The current treatment approach for IgAVN primarily focuses on symptomatic care, utilizing glucocorticoids, immunosuppressants, anticoagulants, and gamma globulin. Although TCM has also been employed, there is limited high-quality evidence supporting its efficacy. The reliance on symptomatic treatment underscores the need for a deeper understanding of the disease’s underlying mechanisms to develop targeted therapies. Furthermore, recognizing and monitoring the identified biomarkers could potentially enhance early diagnosis and enable personalized treatment strategies, thus improving patient outcomes.
Despite advances in identifying potential biomarkers and understanding disease mechanisms, significant knowledge gaps persist. Current research is limited by the lack of large-scale, multicenter studies, and RCTs that could provide robust evidence for the efficacy of various treatments. Additionally, the genetic factors contributing to IgAVN are not well-characterized, and the interaction between genetic predispositions and environmental triggers remains speculative. The heterogeneity in clinical presentations and outcomes also complicates the establishment of standardized treatment protocols.
When compared with other pediatric renal conditions such as IgAN and Henoch-Schönlein purpura nephritis (HSPN), IgAVN shares several pathogenic features, including the involvement of abnormal IgA1 molecules and inflammatory responses. However, IgAVN often presents with a more acute onset and carries a higher risk of rapid progression to CKD than IgAN (67). The pathogenesis of IgAVN may involve a range of factors, including post-infectious triggers, such as group A β-hemolytic streptococcal infections, which have been implicated in related conditions like Henoch-Schönlein purpura and post-streptococcal glomerulonephritis (68).
Future research should prioritize large-scale, multicenter RCTs to evaluate the efficacy and safety of current treatment modalities, including the use of immunosuppressants and TCM in managing IgAVN. Longitudinal studies are also needed to explore the natural history of IgAVN, with an emphasis on identifying early predictive biomarkers for disease progression.

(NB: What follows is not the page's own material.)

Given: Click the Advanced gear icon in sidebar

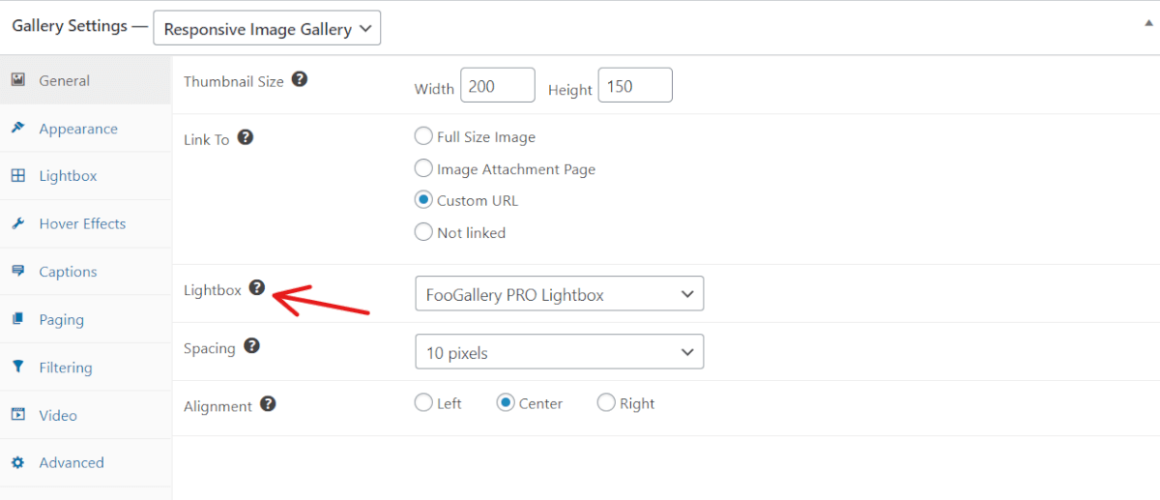Looking at the screenshot, I should pos(17,462).
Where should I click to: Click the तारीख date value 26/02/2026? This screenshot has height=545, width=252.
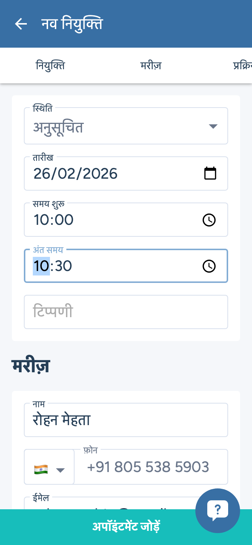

Genetic studies should aim to elucidate the hereditary factors involved in IgAVN, which could lead to the development of genetic screening tools for at-risk populations.

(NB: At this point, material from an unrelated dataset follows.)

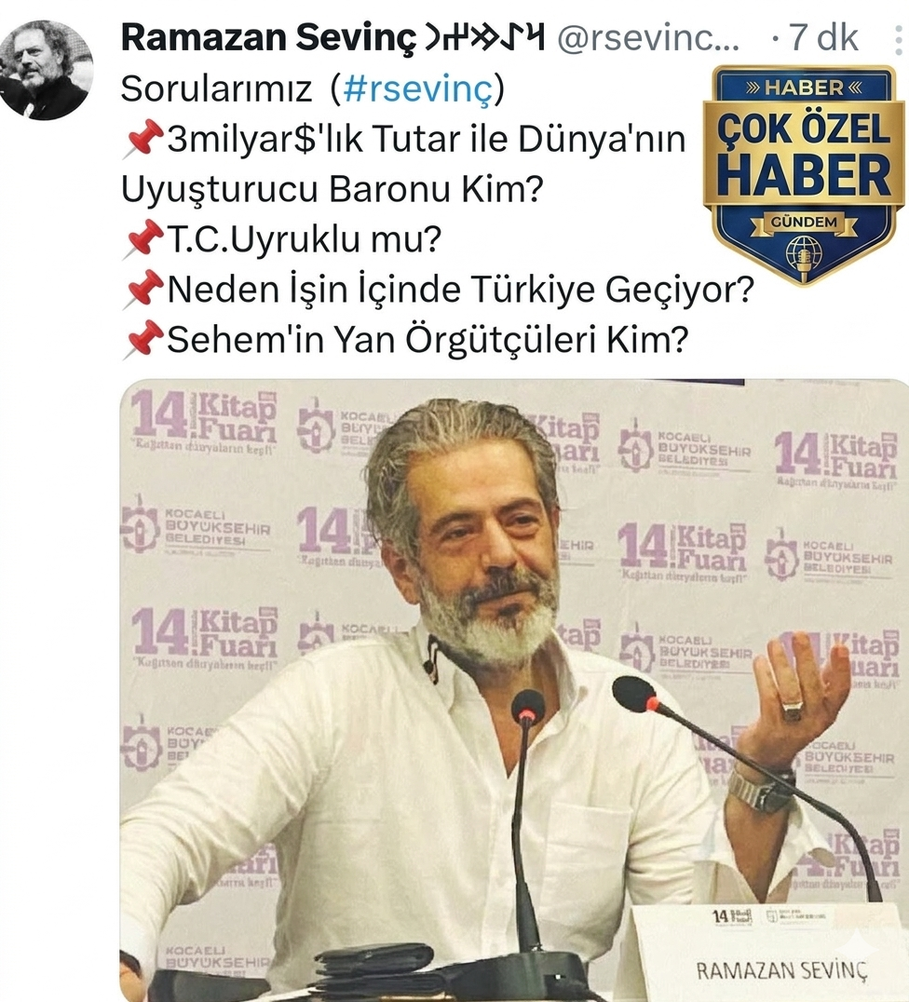
Task: Click the pushpin emoji before "Neden İşin İçinde"
Action: click(x=142, y=289)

Furthermore, research comparing IgAVN with other pediatric renal conditions, such as IgAN and HSPN, could provide valuable insights into shared and distinct pathogenic pathways, aiding in the development of more effective, condition-specific treatments.

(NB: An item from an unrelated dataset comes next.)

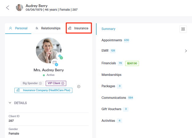
Task: Open the Insurance tab
Action: click(79, 28)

When contextualized with other pediatric renal conditions, such as IgAN and HSPN, IgAVN shares several pathogenic features, including the involvement of abnormal IgA1 molecules and inflammatory responses. However, IgAVN often presents with a more acute onset and carries a higher risk of rapid progression to CKD compared to IgAN. This comparison underscores the need for tailored treatment approaches that address the unique aspects of IgAVN, while also leveraging insights from related conditions to improve clinical outcomes.